En 2024, le nombre de femmes ayant avorté en Irlande est passé à 10 852. Ce chiffre, publié par le ministère de la Santé, représente le nombre le plus élevé d’interruptions de grossesse pratiquées depuis la modification de la loi à la suite du référendum de 2018 (cf. Référendum en Irlande : le gouvernement propose 21 clauses pour réguler l’avortement). En 2023 il était de 10 033 (cf. Irlande : nouvelle hausse du nombre d’avortements en 2023).
Les avortements médicamenteux très majoritaires
Sur les 10 852, 10 711 procédures étaient des avortements médicamenteux pratiqués jusqu’à 12 semaines de grossesse. Par ailleurs, 108 interruptions de grossesse ont été justifiées par « une anomalie fœtale mortelle diagnostiquée, susceptible d’entraîner le décès du fœtus ».

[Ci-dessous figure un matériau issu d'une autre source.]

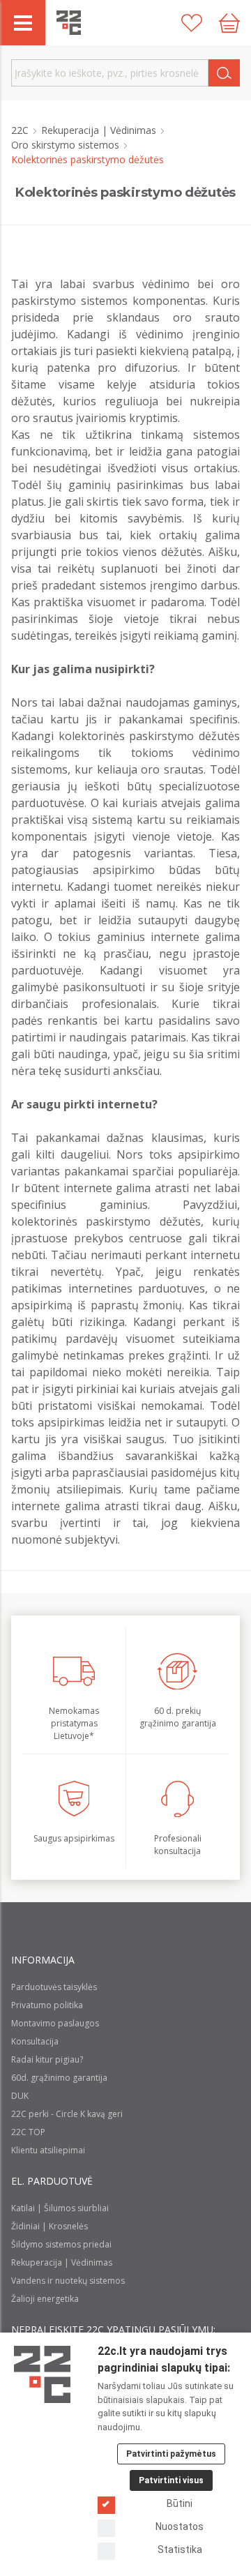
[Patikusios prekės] (191, 23)
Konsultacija (35, 2041)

Vingt-quatre autres grossesses ont été interrompues en raison d’un risque pour la vie ou la santé de la mère, tandis que neuf IVG ont nécessité une « intervention d’urgence ».
Vers la suppression du délai de réflexion ?
Selon le Conseil national des femmes, environ 240 femmes se rendent chaque année au Royaume-Uni recourir à l’avortement. L’avocate Marie O’Shea a été chargée par le ministère de la Santé de mener une étude sur la mise en œuvre de la législation sur l’avortement trois ans après son entrée en vigueur, début 2019 (cf. Le Parlement Irlandais dépénalise l’avortement).
Parmi ses recommandations figure celle de rendre « facultative » la période d’attente de trois jours avant la prescription d’un produit abortif.